┌─ Dataset entries

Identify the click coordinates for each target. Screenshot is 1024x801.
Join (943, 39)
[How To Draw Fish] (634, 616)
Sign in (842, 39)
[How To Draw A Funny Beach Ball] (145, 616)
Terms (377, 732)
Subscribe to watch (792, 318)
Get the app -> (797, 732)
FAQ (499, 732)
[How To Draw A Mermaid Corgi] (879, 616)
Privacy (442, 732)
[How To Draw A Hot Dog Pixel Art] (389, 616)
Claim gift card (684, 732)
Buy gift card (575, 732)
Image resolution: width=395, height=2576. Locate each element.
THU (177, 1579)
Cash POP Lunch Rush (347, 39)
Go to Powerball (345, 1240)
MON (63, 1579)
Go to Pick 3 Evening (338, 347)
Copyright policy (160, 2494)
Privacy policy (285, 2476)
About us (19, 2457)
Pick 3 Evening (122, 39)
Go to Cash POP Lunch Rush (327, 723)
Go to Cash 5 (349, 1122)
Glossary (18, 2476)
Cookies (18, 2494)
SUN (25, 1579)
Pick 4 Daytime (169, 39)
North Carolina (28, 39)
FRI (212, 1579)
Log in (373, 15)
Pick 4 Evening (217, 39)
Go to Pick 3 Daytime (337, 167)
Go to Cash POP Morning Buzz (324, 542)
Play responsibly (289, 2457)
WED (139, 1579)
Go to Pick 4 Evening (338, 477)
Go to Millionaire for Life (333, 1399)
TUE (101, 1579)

└─

- Required task
Copy out every line of the records above word for word, leaving nothing out.

- Answer to this task
Identify the click coordinates for each target. Screenshot is 1024x801.
Join (943, 39)
[How To Draw Fish] (634, 616)
Sign in (842, 39)
[How To Draw A Funny Beach Ball] (145, 616)
Terms (377, 732)
Subscribe to watch (792, 318)
Get the app -> (797, 732)
FAQ (499, 732)
[How To Draw A Mermaid Corgi] (879, 616)
Privacy (442, 732)
[How To Draw A Hot Dog Pixel Art] (389, 616)
Claim gift card (684, 732)
Buy gift card (575, 732)
Image resolution: width=395, height=2576. Locate each element.
THU (177, 1579)
Cash POP Lunch Rush (347, 39)
Go to Powerball (345, 1240)
MON (63, 1579)
Go to Pick 3 Evening (338, 347)
Copyright policy (160, 2494)
Privacy policy (285, 2476)
About us (19, 2457)
Pick 3 Evening (122, 39)
Go to Cash POP Lunch Rush (327, 723)
Go to Cash 5 (349, 1122)
Glossary (18, 2476)
Cookies (18, 2494)
SUN (25, 1579)
Pick 4 Daytime (169, 39)
North Carolina (28, 39)
FRI (212, 1579)
Log in (373, 15)
Pick 4 Evening (217, 39)
Go to Pick 3 Daytime (337, 167)
Go to Cash POP Morning Buzz (324, 542)
Play responsibly (289, 2457)
WED (139, 1579)
Go to Pick 4 Evening (338, 477)
Go to Millionaire for Life (333, 1399)
TUE (101, 1579)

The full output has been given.